While an effective and exciting horror movie, Snyder and Gunn's version has none of the social commentary of Romero's film. Both films are terrifying, but they work on completely different levels. Uncle P, while no purist, actually prefers the Romero version, though that may have more to do with the circumstances under which I first saw it, more than anything. If nothing else, Snyder's movie proves that the rules of the genre (like many a horror story) are malleable and subject to the whims of the writer. In either case, the Zombie Apocalypse is not something I want to be around for. But if I am, I will be well-prepared.
More, anon.
Prospero
3 comments:
I find Romero's original a nightmarish experience, and a brilliant reflection of the 70's, "Me Generation" (the scientist smug and content in his theories, the heroes claiming the mall as their own, the bikers taking what is not theirs becuase they feel it is owed them, and the zombies happily and hungrily haunting a shopping mall).

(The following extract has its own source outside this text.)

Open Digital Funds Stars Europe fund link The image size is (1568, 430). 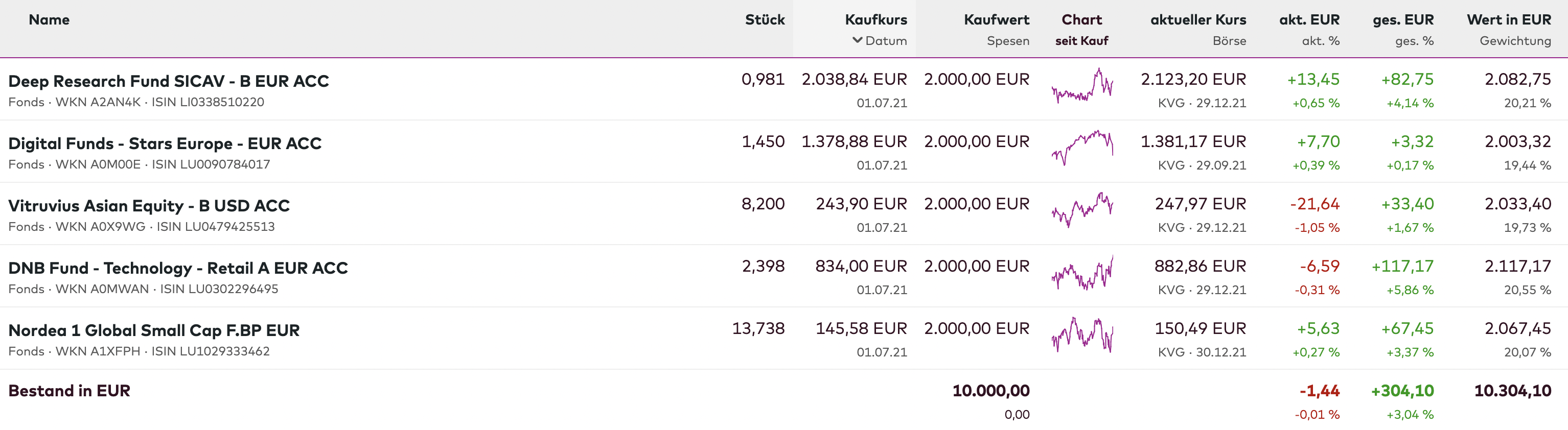point(165,144)
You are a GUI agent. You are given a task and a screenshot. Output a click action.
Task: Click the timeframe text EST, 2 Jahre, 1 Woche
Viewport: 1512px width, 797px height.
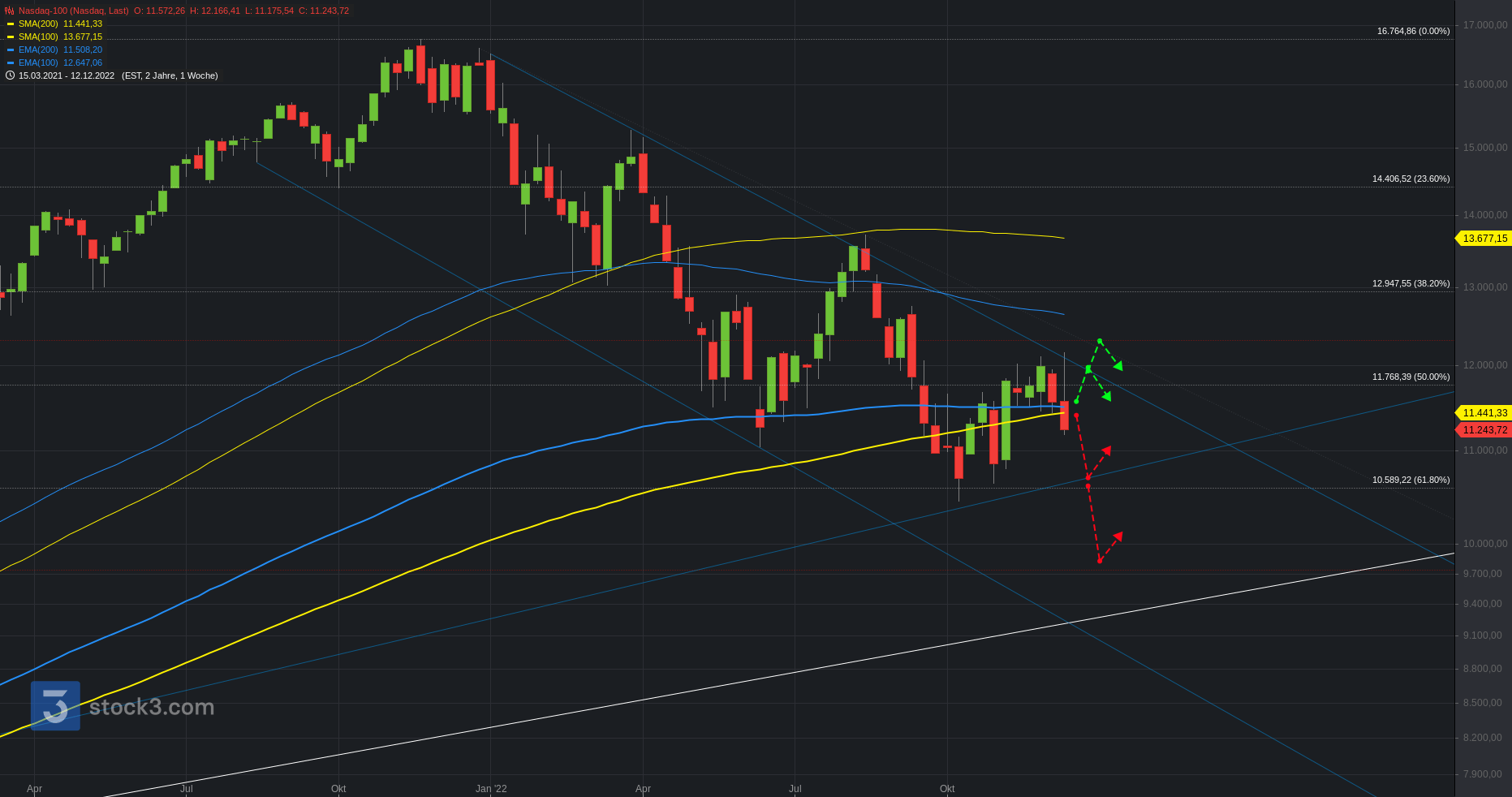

The remake (while it had it's moments), was a headache inducing affair that sadly reflected on this noisy, hyperactive world we currently live in ...even the zombies are overachievers. However, the opening credits with its use of news footage and Johnny Cash's "When The Man Comes Around" is genius.
I thought the opening 5 minutes of Snyder's Dead was brilliant!
Completely agree, Sean. The opening sequence has a truly nightmarish quality to it. I wish he could have sustained that for the rest of the movie.